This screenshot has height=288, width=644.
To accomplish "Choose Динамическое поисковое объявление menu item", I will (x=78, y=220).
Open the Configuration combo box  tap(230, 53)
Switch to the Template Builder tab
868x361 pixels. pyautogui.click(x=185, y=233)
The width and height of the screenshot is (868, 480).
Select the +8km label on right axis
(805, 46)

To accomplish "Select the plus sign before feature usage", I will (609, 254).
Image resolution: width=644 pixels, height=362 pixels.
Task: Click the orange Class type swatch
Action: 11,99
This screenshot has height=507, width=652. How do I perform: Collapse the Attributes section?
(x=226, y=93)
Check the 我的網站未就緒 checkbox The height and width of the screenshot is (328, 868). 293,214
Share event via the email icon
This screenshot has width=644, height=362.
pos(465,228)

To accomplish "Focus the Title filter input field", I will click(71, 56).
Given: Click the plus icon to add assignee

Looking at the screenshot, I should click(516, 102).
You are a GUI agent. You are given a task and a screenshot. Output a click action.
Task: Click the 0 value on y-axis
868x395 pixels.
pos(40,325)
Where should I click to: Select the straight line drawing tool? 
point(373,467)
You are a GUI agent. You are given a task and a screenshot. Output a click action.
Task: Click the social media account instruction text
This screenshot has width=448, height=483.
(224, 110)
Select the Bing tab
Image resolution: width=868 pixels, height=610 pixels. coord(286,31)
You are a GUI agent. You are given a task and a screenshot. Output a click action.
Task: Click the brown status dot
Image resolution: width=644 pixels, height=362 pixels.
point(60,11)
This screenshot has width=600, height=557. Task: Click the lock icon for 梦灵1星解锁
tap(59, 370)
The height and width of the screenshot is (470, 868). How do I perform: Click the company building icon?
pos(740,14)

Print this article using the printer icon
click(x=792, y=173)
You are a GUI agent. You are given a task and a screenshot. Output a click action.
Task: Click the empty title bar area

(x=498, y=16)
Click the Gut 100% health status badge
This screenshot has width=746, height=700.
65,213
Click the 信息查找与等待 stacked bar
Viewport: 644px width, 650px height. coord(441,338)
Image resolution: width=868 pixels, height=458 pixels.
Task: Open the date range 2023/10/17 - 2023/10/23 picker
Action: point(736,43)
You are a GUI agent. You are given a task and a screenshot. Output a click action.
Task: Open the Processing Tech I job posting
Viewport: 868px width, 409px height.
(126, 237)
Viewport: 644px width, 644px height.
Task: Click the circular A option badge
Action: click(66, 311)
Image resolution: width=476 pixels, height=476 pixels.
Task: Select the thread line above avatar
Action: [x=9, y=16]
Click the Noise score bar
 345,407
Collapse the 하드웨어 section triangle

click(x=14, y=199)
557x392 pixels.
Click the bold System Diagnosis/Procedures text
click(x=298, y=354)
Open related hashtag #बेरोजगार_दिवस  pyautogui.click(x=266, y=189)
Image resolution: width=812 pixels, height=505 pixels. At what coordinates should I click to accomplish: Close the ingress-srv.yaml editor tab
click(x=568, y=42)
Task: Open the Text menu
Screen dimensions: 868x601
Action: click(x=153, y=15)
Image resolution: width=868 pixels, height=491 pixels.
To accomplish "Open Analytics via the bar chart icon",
☆ ☆ ☆
▸ TASK DETAILS
When a line in the material above holds the word "menu", copy that line.

▸ SOLUTION TO THIS TASK
To accomplish "Choose Динамическое поисковое объявление menu item", I will (x=78, y=220).
Task: Open the Text menu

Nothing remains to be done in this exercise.